Hillman column: Tough choices ahead for Colorado Republicans
Colorado’s 2018 midterm election was an across-the-board smackdown to Republicans. Democrats won every statewide office for the first time in 80 years and gained their largest legislative majority since 1958.
In several local elections, voters rejected Republicans and chose Democrats who were either manifestly unqualified or incredibly outside the mainstream.
Shell-shocked Republicans are asking, “What went wrong?” The answers may not be what Republicans want to hear.
First, a little good news: Coloradans do not want to pay more taxes.
Voters rejected a $1.6 billion tax increase for education by 53-46 percent, while ranking education as one of their priorities. A sales tax hike for transportation fared even worse, failing 59-40 percent.
For Republicans, that’s where the good news ends.
Comparing 2018 to 2014 is instructive. While 2014 was a Republican wave election nationwide, results in Colorado were mixed. Republicans won the U.S. Senate with Cory Gardner (by less than 40,000 votes); lost the Governor’s race (by 68,000); elected the Secretary of State, Attorney General, and Treasurer; gained a one-vote majority in the State Senate; and fell two seats short in the State House.
In 2018, 28,200 more Republican voters turned out than in 2014. However, Democrat (up 157,698) and unaffiliated (up 256,140) turnout surged.
In 2014, Republicans cast 110,000 more ballots than Democrats and accounted for 37 percent of all voters. In 2018, Republicans accounted for only 31 percent of all voters, and Democrats cast 46,000 more ballots.
For the first time, more ballots were cast by unaffiliated voters (UAVs) than by either party. To win in that environment, Republicans must be attractive to UAVs. Unfortunately, UAVs in Colorado have been trending Democrat for several elections and did so even more decisively in 2018.
In 2012, 60 percent of UAVs preferred Barack Obama over Mitt Romney. In 2016, 62 percent of UAVs preferred Hillary Clinton over Donald Trump.
Historically, a significant portion of UAVs are “ticket-splitters” – voting for some Democrats and some Republicans. In 2014, John Hickenlooper won 68% of UAVs. However, Republican Cynthia Coffman won 58% in the race for Attorney General.
Based on that model, 28 percent of UAVs were ticket splitters in 2014, but in 2018, only 7 percent split their votes.
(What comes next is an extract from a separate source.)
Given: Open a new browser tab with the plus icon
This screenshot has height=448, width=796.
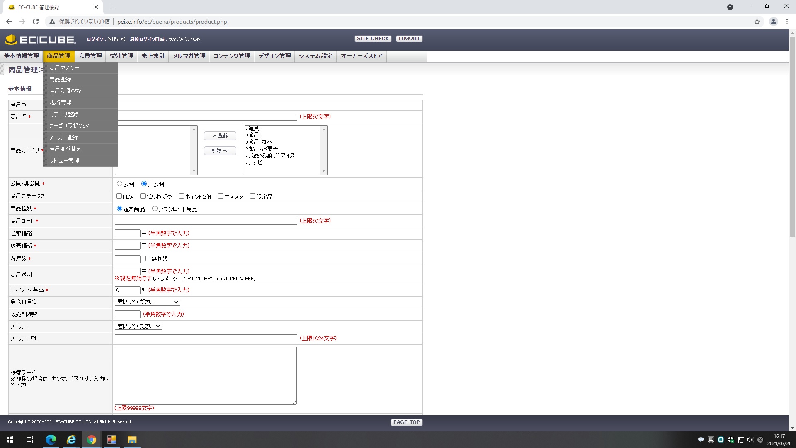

Jared Polis won UAVs by 65-35 percent, while the leading statewide Republican, Attorney General candidate George Brauchler, lost UAVs 58-42 percent.
Most unaffiliated voters were sending a message to Republicans, and it obviously wasn’t about taxes. The hard and fast message is that unaffiliated voters in Colorado are animated by their dislike for Donald Trump.
To be sure, UAVs are not all alike. In Pueblo County, Hillary Clinton received fewer votes than the number of Democrat ballots cast. The same thing happened in 14 other rural counties. Meanwhile, in Park, Jackson and Hinsdale counties, more Republicans voted than the total for Trump.
Along the rest of the Front Range, home to 80 percent of Colorado voters, the story is different. Only in Weld County did UAVs vote for Trump (59 percent) in 2016 and for Republicans in 2018. Sobering numbers come from Republican strongholds. Clinton won 53 percent of UAVs in El Paso; Polis won 60 percent. In Douglas, Clinton won 72 percent; Polis 64 percent.
Elsewhere, Polis racked up 82 percent of UAVs in Boulder, 80 percent in Denver, 71 percent in Larimer and 68 percent in Arapahoe.
Magellan Strategies, a Colorado-based Republican polling firm, found that 62 percent of Colorado UAVs disapprove of Trump – 48 percent strongly disapprove. Two years ago, UAVs slightly disapproved of both parties, but by 2016, they approved of Democrats 45-31 percent but resoundingly disapproved of Republicans, 25-53 percent.
A Magellan analysis of 2016 explains why Colorado is different from Michigan and Wisconsin, “purple” states where Trump won. In those states, Trump out-performed Mitt Romney’s 2012 numbers in several large counties where the economy was struggling, whereas he under-performed Romney in Colorado’s largest counties. The strength of Colorado’s economy seems to work against Trump, but also explains why Adams and Pueblo counties were more receptive.
Republicans face no easy options. The party is overwhelmingly loyal to Trump, and though Republicans defend him, swing voters judge for themselves based upon what he says and does.
That Trump will change his tactics appears no more likely than suburban swing voters suddenly changing their minds.